Set down the data again exactly. Pictures are not part of the copy.

(Pixel coordinate grounding data)
============================================================
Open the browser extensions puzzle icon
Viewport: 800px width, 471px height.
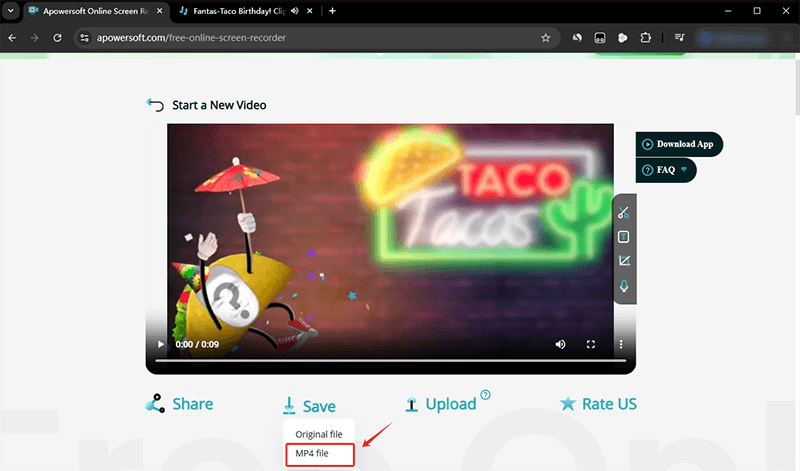[x=645, y=37]
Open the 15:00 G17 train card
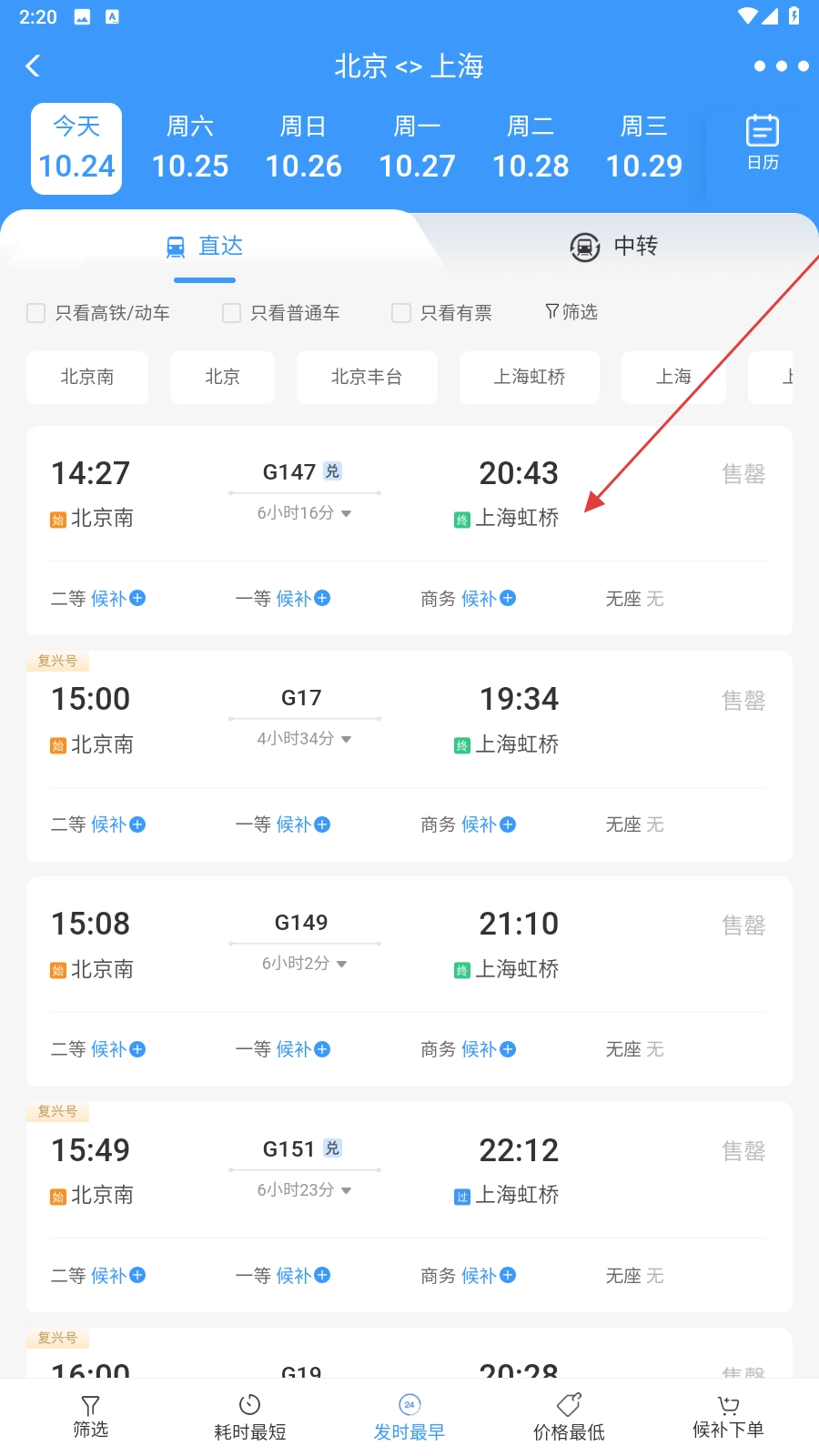Image resolution: width=819 pixels, height=1456 pixels. 410,719
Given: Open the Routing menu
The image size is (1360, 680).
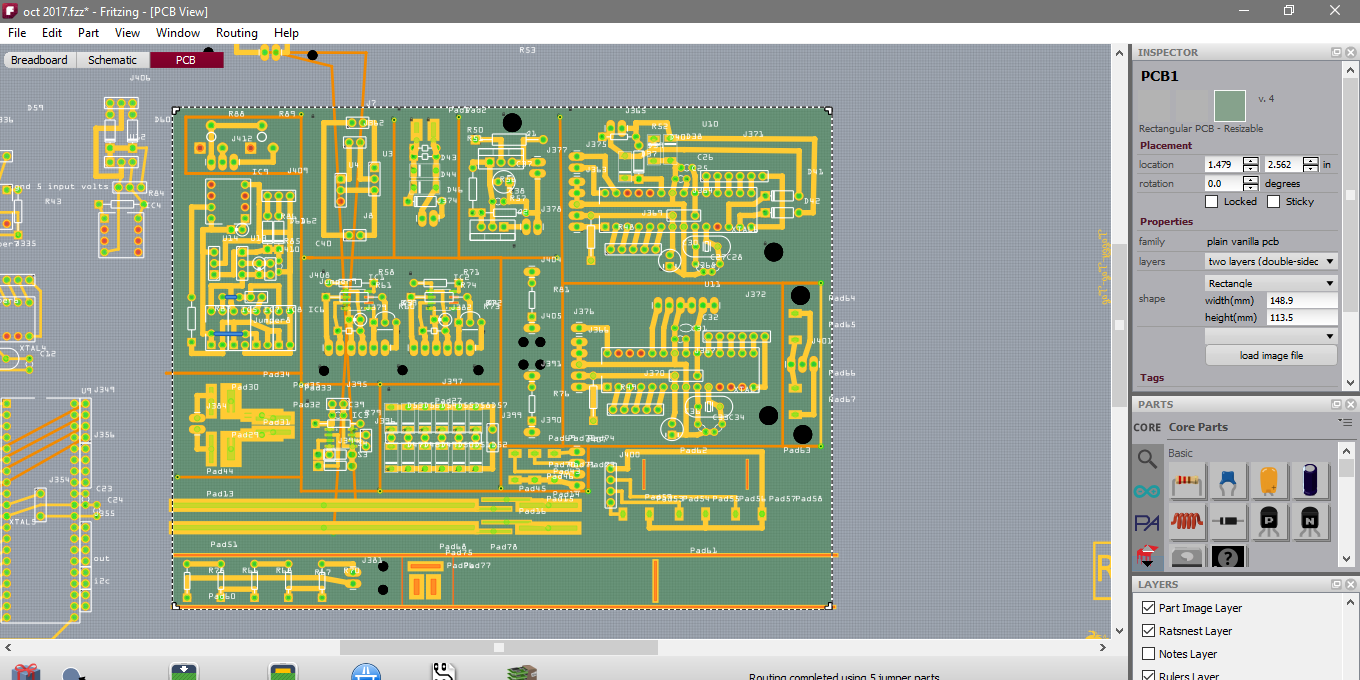Looking at the screenshot, I should point(236,33).
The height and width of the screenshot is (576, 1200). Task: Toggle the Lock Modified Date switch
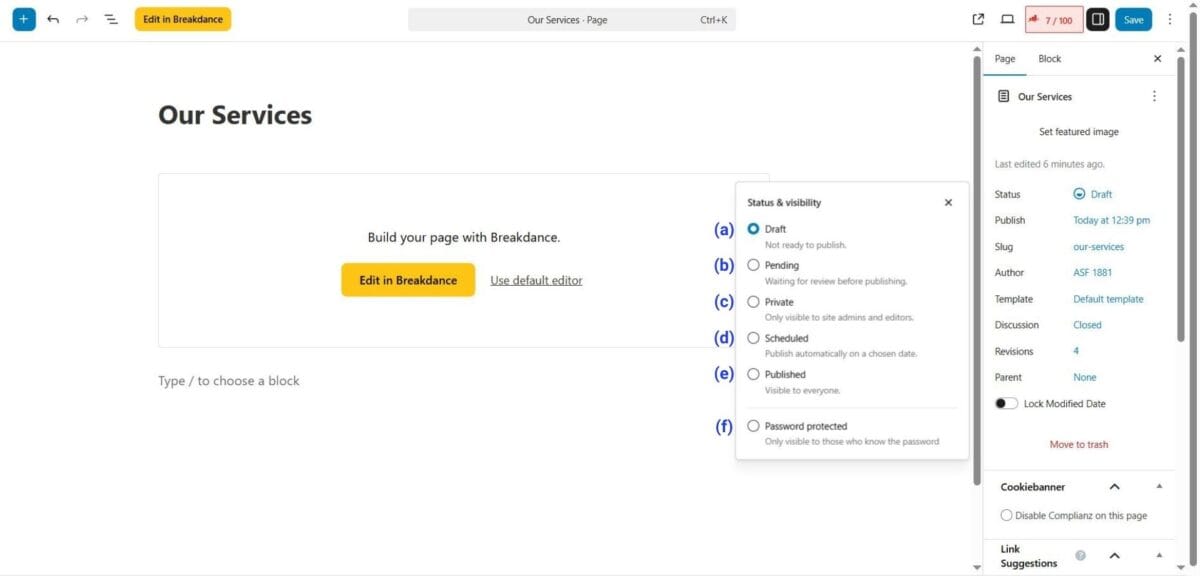pos(1006,404)
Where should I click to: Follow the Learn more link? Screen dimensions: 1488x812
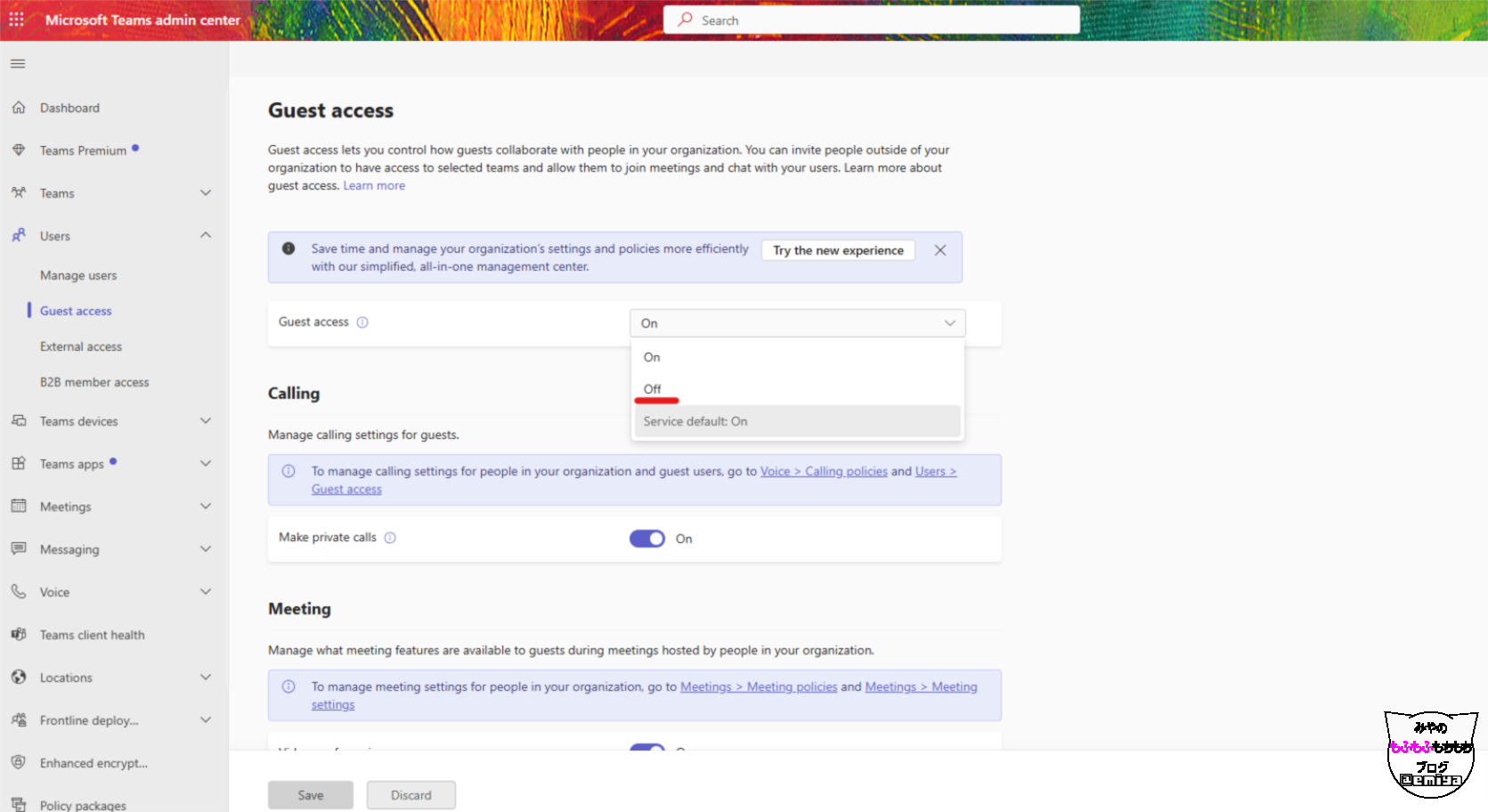(374, 186)
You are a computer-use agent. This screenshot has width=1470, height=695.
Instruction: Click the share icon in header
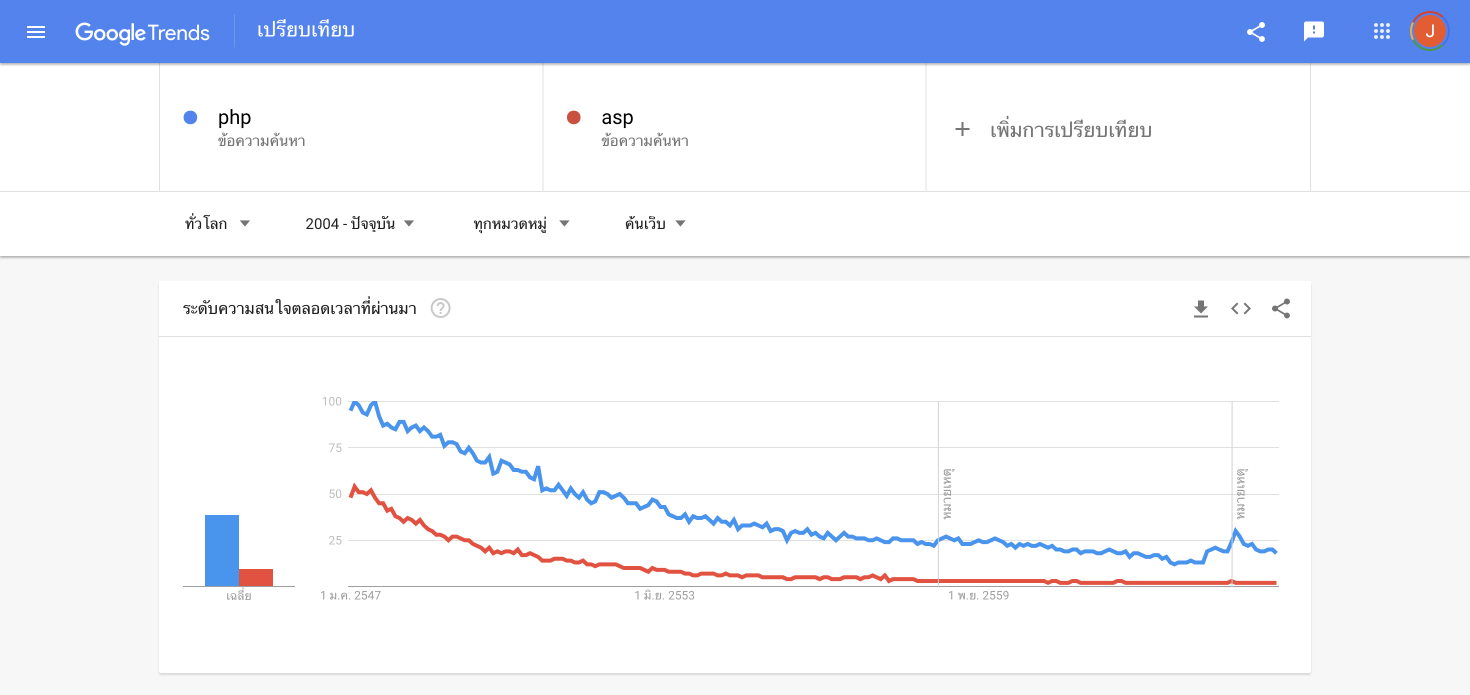pyautogui.click(x=1256, y=32)
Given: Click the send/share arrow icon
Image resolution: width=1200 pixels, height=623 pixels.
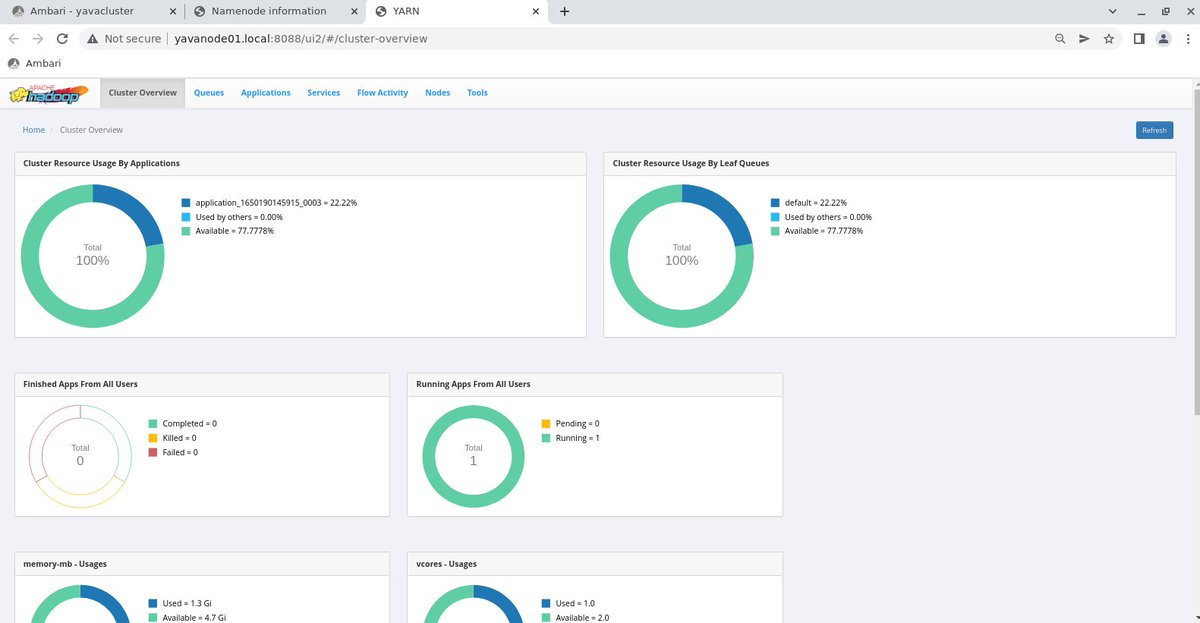Looking at the screenshot, I should pos(1085,38).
============================================================
:: Exercise response ::
Open the browser extensions puzzle icon
Viewport: 800px width, 471px height.
[x=645, y=37]
Open the 15:00 G17 train card
Image resolution: width=819 pixels, height=1456 pixels. 410,719
Given: Open the Routing menu
The image size is (1360, 680).
Looking at the screenshot, I should point(236,33).
The height and width of the screenshot is (576, 1200). Task: Toggle the Lock Modified Date switch
pos(1006,404)
Where should I click to: Follow the Learn more link? Screen dimensions: 1488x812
(374, 186)
You are a computer-use agent. This screenshot has width=1470, height=695.
Instruction: Click the share icon in header
pyautogui.click(x=1256, y=32)
Given: Click the send/share arrow icon
Image resolution: width=1200 pixels, height=623 pixels.
Looking at the screenshot, I should pos(1085,38).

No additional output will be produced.